The spec is the shared source of truth that holds them together.

A spec isn't a design doc or a PRD. It's tighter -- structured, opinionated, written to resolve ambiguity. When a team member looks at a customer interaction and asks "should the agent have done that?", the spec should provide a clear answer. If it doesn't, the spec is incomplete.


The 7 Sections of a Good Agent Spec

Not every agent needs all seven sections at full length. A simple FAQ agent might need a one-paragraph capability section and a two-paragraph constraint section. A returns agent for a financial services company needs all seven, in detail.

Progress0/0

    Here's what each section does.

    1. Role and Persona

    This defines who the agent is from the customer's perspective. It's not a character description -- it's a behavioral contract. What's the agent's name? What's its job? What's its communication style, and under what circumstances does that style shift?

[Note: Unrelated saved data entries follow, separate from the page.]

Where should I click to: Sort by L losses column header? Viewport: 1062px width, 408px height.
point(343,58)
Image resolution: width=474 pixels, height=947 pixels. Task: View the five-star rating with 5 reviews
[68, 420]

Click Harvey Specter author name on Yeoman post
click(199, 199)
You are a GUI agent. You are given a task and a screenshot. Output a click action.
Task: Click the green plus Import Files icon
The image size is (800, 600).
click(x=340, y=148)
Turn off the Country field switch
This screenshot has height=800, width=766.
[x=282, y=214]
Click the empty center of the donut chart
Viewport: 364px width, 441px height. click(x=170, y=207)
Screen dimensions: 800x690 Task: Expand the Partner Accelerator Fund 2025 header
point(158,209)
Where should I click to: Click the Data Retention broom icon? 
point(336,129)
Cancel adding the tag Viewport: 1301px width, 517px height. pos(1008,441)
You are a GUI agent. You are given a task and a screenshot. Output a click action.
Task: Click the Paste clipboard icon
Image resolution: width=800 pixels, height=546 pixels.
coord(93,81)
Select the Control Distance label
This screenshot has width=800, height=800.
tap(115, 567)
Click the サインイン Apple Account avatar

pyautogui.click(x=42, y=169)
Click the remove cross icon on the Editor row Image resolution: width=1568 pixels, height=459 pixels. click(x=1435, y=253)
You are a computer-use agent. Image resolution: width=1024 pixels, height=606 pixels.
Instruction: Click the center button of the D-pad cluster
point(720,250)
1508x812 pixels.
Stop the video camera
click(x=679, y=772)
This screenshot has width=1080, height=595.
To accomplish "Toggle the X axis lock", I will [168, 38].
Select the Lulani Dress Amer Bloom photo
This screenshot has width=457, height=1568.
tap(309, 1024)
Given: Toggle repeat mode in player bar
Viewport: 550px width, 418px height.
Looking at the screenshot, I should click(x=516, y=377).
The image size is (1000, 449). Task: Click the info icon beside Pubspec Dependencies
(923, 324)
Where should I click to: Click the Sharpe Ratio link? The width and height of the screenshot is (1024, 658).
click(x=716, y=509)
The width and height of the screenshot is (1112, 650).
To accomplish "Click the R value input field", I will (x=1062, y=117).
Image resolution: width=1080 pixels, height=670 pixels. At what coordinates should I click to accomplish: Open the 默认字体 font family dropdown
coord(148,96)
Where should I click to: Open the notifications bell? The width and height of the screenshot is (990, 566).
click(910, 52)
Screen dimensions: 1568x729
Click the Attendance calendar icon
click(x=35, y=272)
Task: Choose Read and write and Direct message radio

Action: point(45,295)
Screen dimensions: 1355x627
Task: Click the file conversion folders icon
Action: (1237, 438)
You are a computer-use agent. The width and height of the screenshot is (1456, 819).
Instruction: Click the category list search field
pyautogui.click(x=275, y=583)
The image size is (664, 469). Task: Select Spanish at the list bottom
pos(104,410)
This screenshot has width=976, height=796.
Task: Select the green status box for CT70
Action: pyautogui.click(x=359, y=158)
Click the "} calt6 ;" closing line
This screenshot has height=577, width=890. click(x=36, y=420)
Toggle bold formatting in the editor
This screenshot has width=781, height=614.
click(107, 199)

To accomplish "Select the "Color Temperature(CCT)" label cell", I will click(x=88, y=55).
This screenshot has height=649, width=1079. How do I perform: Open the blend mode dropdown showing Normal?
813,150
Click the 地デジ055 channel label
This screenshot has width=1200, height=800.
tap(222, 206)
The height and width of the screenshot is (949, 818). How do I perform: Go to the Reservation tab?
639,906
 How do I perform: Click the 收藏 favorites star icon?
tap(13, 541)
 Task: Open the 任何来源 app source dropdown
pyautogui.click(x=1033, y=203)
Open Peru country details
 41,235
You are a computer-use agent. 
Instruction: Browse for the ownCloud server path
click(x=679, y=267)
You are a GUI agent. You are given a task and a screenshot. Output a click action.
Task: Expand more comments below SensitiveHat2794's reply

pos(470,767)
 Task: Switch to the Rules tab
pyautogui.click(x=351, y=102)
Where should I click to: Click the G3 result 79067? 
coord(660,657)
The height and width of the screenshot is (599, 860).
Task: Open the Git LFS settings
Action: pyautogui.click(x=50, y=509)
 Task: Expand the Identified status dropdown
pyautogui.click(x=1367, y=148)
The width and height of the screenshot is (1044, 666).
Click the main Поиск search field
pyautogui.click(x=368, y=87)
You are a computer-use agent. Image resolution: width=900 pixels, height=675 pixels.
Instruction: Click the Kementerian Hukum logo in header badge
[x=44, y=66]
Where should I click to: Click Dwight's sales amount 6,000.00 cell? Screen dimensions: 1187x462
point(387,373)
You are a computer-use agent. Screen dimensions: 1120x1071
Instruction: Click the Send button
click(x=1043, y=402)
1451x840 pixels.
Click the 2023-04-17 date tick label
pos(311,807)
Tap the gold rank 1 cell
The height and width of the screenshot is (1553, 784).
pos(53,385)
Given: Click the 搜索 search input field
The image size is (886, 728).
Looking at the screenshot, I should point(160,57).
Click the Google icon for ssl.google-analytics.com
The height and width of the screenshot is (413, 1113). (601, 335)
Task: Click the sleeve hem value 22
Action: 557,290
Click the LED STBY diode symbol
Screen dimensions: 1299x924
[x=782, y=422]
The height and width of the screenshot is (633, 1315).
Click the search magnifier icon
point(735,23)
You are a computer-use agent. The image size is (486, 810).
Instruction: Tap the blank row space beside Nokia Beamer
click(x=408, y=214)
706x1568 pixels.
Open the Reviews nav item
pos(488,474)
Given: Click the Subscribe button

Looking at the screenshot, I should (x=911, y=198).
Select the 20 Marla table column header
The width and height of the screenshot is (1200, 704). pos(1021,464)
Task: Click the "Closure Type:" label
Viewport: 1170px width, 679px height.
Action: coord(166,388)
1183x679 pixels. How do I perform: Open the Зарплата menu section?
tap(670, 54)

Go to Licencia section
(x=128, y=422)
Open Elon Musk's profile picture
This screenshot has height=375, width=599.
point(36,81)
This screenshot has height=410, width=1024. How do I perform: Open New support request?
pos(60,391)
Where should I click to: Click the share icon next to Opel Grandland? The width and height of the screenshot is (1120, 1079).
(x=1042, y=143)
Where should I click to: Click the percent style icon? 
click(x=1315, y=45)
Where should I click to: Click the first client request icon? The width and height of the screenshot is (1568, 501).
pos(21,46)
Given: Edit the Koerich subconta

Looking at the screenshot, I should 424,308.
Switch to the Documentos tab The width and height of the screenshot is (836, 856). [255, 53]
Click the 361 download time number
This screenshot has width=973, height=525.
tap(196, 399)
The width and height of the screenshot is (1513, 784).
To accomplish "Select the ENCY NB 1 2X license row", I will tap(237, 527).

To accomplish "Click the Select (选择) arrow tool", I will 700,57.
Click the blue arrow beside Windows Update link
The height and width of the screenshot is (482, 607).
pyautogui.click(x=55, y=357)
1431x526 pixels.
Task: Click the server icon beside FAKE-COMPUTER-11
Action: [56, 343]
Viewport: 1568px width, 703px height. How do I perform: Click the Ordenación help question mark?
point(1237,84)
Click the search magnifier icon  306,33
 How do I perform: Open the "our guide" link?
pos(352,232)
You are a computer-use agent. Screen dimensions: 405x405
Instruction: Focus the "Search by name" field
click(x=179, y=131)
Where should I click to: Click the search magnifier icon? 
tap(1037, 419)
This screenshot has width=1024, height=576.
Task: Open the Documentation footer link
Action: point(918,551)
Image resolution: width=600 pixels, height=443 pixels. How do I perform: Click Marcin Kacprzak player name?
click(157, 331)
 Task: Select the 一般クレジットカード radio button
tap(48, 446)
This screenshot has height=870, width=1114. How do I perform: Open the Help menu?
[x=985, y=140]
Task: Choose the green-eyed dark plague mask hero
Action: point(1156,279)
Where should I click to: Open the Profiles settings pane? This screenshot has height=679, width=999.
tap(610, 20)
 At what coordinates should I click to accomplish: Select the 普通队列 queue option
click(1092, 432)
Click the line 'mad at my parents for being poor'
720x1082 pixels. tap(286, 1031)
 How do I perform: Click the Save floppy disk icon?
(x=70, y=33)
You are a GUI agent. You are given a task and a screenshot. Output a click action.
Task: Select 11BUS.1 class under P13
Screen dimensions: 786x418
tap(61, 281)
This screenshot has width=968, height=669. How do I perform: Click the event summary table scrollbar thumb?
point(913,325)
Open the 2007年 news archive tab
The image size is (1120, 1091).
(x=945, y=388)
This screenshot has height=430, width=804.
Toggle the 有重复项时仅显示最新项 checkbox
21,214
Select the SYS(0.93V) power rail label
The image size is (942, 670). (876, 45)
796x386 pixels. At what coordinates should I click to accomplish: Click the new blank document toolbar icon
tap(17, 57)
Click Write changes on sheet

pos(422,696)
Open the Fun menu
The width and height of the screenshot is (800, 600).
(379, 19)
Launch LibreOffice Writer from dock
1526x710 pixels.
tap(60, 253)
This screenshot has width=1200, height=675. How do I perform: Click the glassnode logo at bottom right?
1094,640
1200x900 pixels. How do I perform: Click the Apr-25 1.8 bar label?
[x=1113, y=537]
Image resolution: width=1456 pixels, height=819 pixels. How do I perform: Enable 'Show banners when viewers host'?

    Persona isn't about making the agent friendly. It's about making it predictable. A persona definition answers: "If a customer is rude, does the agent apologize, mirror their tone, or stay neutral?" If your team has to guess, the spec didn't do its job.

    A good persona section:

    • Names the role (Customer Service Agent, Returns Specialist, Billing Assistant)
    • Defines the tone range (formal, neutral, warm) and when each applies
    • Specifies what the agent calls itself and whether it discloses that it's AI
    • Describes how the agent handles hostility, confusion, or distress

    2. Capability Inventory

    This is the list of everything the agent is authorized to do. Not everything it technically could do -- everything it's permitted to do. The distinction matters.

    An agent connected to your CRM can technically look up any customer's full history, access sales rep notes, and pull internal ticket comments. That doesn't mean it should do all of that during a returns conversation.

    Structure the capability inventory by action type:

    • Information retrieval: what data sources can it query, and what fields can it surface?
    • Transactions: what actions can it take that modify state (issue refunds, update addresses, open tickets)?
    • Communication: can it send confirmation emails? Open follow-up tickets? Transfer to another system?
    • Recommendations: what can it suggest, and what's the basis for those suggestions?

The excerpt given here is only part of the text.